Musical Map Of The USA: Ohio—Times New Viking

Ohio music occupies many disparate nooks within the collective imagination (so please pardon the, um, encyclopedic nature of this blurb). You’ve got your influential hip-hop visionaries from Bone Thugs-N-Harmony to Camu Tao to Kid Cudi, minds that turned their genre sideways. There are funk powerhouses like Zapp and the Ohio Players and R&B superstars from the Isley Brothers to John Legend. We’ve generated at least two spastic post-punk totems in Devo and Brainiac and classic rock pillars aplenty from the James Gang to the Pretenders to the Black Keys–not to mention that ’60s pop-rock bop and unofficial Ohio State football anthem “Hang On Sloopy,” probably the definitive Ohio song if we’re being honest.
The state’s been given sad tributes by both its native sons (Mark Kozelek) and foreign onlookers (Neil Young). It’s produced jazz titan Rahsaan Roland Kirk, jam-band royals O.A.R., country iconoclast Dwight Yoakam (and Rascal Flatts, who are whatever is the opposite of iconoclastic), dourly majestic indie rock luminaries the National, industrial arena rock champions Nine Inch Nails, folk legend Phil Ochs, and genre-agnostic pop hit-makers Twenty One Pilots. Just last year the emotive corner of the DIY scene yielded a triad of wonderful LPs by All Dogs, the Sidekicks, and Saintseneca. But even if we left it there, we’d be leaving out the version of Ohio music history that rings truest for me.
That’d be bleary, boisterous punk and garage rock, the type of skuzzy dive-bar music perfected by the overeducated and underemployed. So what if it kinda sorta maybe traces its existence to That State Up North? Ohio’s been doing it real good since at least the mid ’70s, when that whole Electric Eels/Rocket From The Tombs/Dead Boys/Pere Ubu axis got kicking and Mike Rep recorded his legendary “Rocket To Nowhere” 7-inch. A similarly skuzzy spirit has animated everyone from Death Of Samantha to Gibson Bros. to Scrawl to New Bomb Turks to Guided By Voices to Cheater Slicks to El Jesus De Magico to Wussy to Obnox. And around the time I moved back to Columbus after college, nobody was doing it better than Times New Viking.
TNV were art-school kids who played primitive pop songs with feral immediacy. They prized feeling over execution and sometimes seemed to spend more time perfecting their ideologies than writing their songs. But damn, they wrote some awesome songs. Often they were breathless, violent outbursts–“Lion & Oil,” “Devo & Wine,” the prodigiously titled “Imagine Dead John Lennon.” Always they sounded like pop crawling out of the primordial ooze, barely formed entities slathered in sonic filth. And although their lyrics tended toward the oblique, when they wanted to get a point across, there was no mistaking it.

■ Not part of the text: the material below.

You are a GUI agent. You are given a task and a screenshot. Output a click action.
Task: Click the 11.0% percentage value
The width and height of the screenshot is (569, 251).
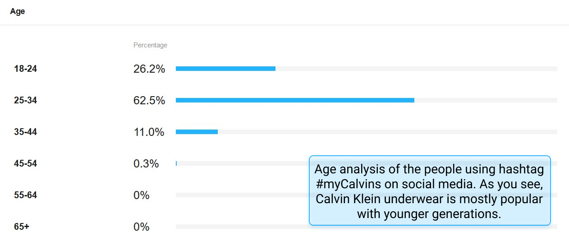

The big climax of “My Head,” the best song they ever wrote, features Adam Elliott and Beth Murphy howling, “I need more money ’cause I need more drugs!”
Times New Viking are an exceptionally Ohio band largely thanks to explosive rippers like those, but the most Ohio song in their catalog is a droning, mid-tempo sing-along called “Move To California.” Like most TNV tracks, there are lots of ideas swirling through “Move To California,” but most obviously it’s rebuking the popular notion that an Ohioan’s truest happiness and fullest potential are waiting out of state and that home is nothing more than a dreary dead end.
So many Ohio creatives believe they have to flee to New York, L.A., or Chicago or else wither away. It’s a self-fulfilling prophecy that results in significant brain drain around the state. But the community TNV sprang from–particularly the bands orbiting Columbus Discount Records–maintained a worshipful respect for the musical history before them. And, spurred on by forebears like Ron House and Mike “Rep” Hummel, these musicians rightly saw themselves as an extension of that history. Their scene understood not just the possibility but the value of building something great at home.
“Move To California” is one of the greatest things they built. Guitarist Jared Phillips opts for finesse over power, conjuring a hypnotic groove out of cycling low-end notes. Murphy’s keyboard and Elliott’s drums eventually congeal into an anxious churn, their vocals arching over top with images of existential despair. “And a cup of tea can not comfort me,” Elliott and Murphy wail, wobbling in and out of sync. They muse on the inevitability of death and the way bad weather casts even our most valiant efforts in a hopeless light. And then they cackle at the idea that the West Coast’s abundant sunshine will allow any real respite from those ominous vibes: “We’ll just move to California,” goes the deadpan chorus. “I’m sure you’ll have a better time.”
This is one of more than 50 posts that make up our musical map of the United States, published by region—the West, Midwest, South, and Northeast—by writers who have strongly associated a song with a state.